I started development in Spark, then got into big data operations and building Hadoop/Kafka clusters along with developing processes/pipelines to increase the efficiency of code deployment. I built some of the most secure PetaByte scale Hadoop clusters with all possible security pillars (TLS 1.2, Kerberos, Encryption) possible in Hadoop (Cloudera flavor).

Wearing the DataOps hat, I implemented next-generation technologies designed for analytics cluster-based storage to ensure that data processing pipelines are highly available and scalable. We built a data lake for our organization. Initially, we had a business problem to segregate different business workloads competing for compute resources. To solve this, we tried running big data applications as containerized workloads and introduced a compute-only cluster (per business unit) which was using data from the central data lake cluster. But this approach did not work, not because of performance but because of operational stability. With our migration to public cloud (GCP) we thought about getting rid of big data compute and storage affinity. So I transitioned from Hadoop to BigQuery + dataproc/Dataflow where the computation in Spark (ML and Analytics) was moved to dataproc and storage of data was moved into BigQuery+GCS. With this migration we were able to achieve our goal. 

Wearing the MLOps/AIOps hat, I worked with our data scientists whose prediction models are highly dependent on data quality. One of the biggest operational challenges was that the quality of our non-prod data was not good. The models could not be trained efficiently and the data scientists have to do multiple CI/CD cycles in order to train models with production data. InfoSec policies do not allow prod data to be used in dev environments for model training, so I anonymized the sensitive fields and copied them into non-prod environments to reduce their development cycle time from 1-2 weeks to 2-3 days, or roughly 75-85% reduction! As you can imagine, the data scientists were happy about this. In addition, I redesigned their models in such a way that can take advantage of parallel/distributed computation with reduced cost on cloud. 

Security is shifting left 

At Palo Alto Networks, following all security principals always takes the driver’s adjacent seat. We add security features from the inception phase of development to build more secure products and reduce the overall go-to-market time. This approach may not work for all organizations but it obviously makes sense for us. 

Here’s what I mean. When we needed to transition to GCP, it was not easy as security takes the highest precedence. Everyone started to freak out as the tools that we were using were all of a sudden not usable as they were not hardened per InfoSec cloud guidelines. Extra security hardening was needed for the public cloud migration. All traffic had to be seen from an architecture angle and basic things like setting DNS resolution played an important role for performance intensive applications. 

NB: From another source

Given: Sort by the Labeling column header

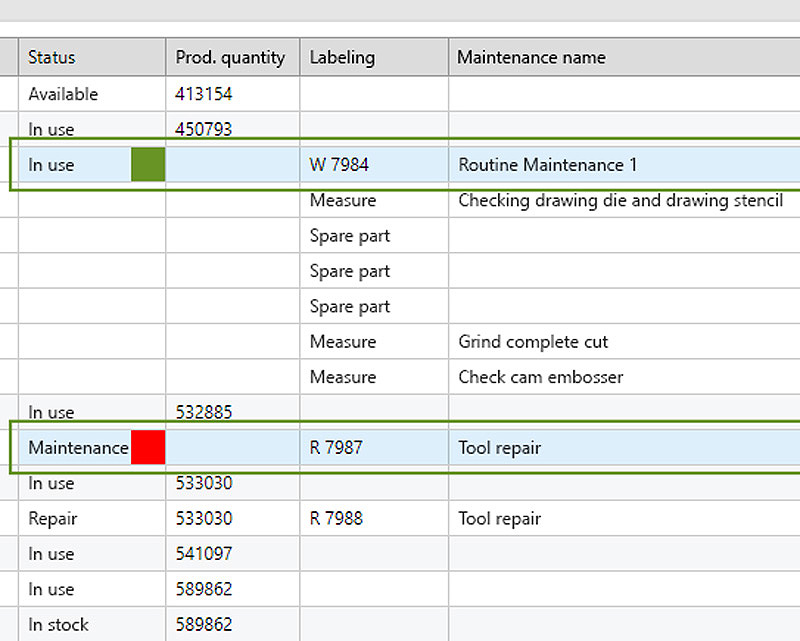Looking at the screenshot, I should tap(341, 57).
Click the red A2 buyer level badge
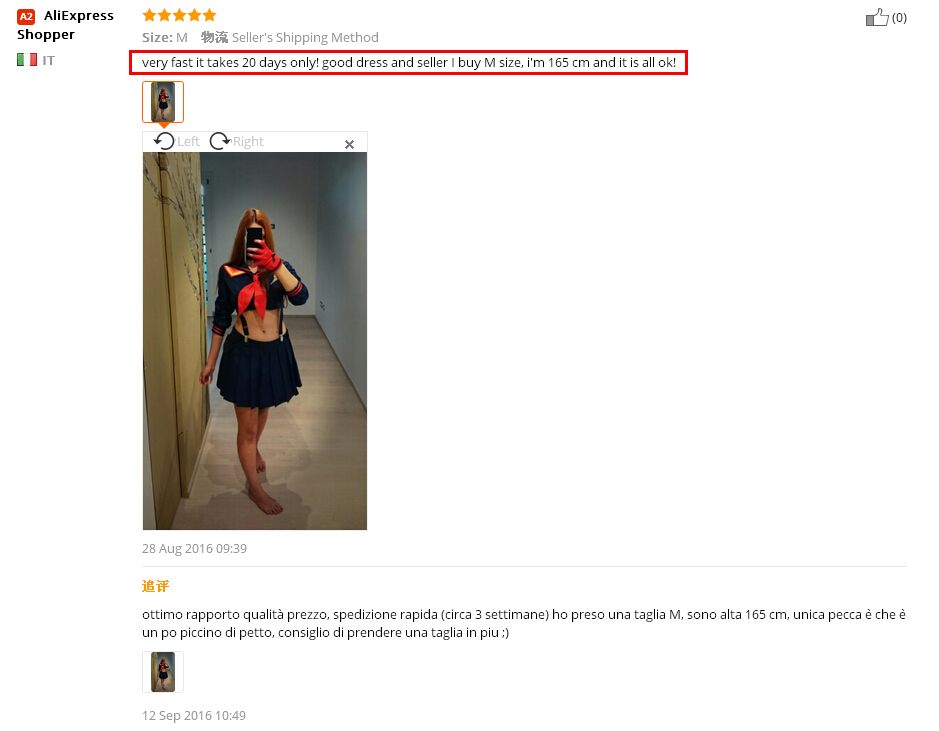Viewport: 939px width, 731px height. [x=26, y=16]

I built a secure perimeter around SaaS services like Big query, GCS, Dataproc, etc… with strict network policies to avoid any public exposure. I also built application endpoints with API gateways and a secret management system, and in the process, helped secure our public cloud setup. For any tool election, security takes precedence over capability.

Keep learning

If, like me, you like building and managing infrastructure along with handling its operations and services, consider the world of DevOps. But keep this in mind: 

Dive in: You should have knowledge of all the domains you are going to deal with. In other words, you should be Jack of all trades.

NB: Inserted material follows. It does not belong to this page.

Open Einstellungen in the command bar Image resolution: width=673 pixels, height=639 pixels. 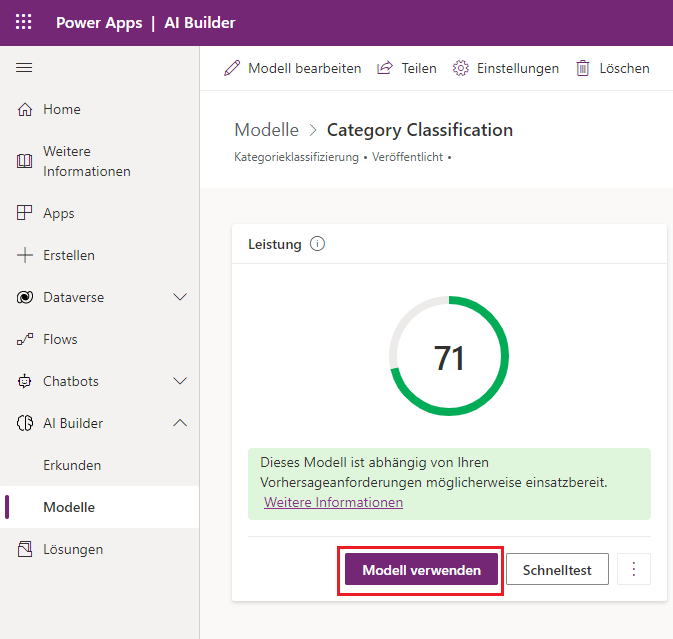pyautogui.click(x=506, y=68)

Learning new tools/technologies should be one of your hobbies: In DevOps, there are umpteen new tools/technologies introduced daily so knowing which tool to use to do your work efficiently is key. It doesn’t mean you have to have a tool for each task, but just make sure to have knowledge of tools/technology out there so that you can leverage them. You have to be really comfortable learning and using new tools all the time. 

Know your own strengths and weaknesses: You don’t have to be an expert in everything but understanding when to reach out for help is important. You could face multiple challenges/issues at the same time, so multitasking and time management skills are critical. 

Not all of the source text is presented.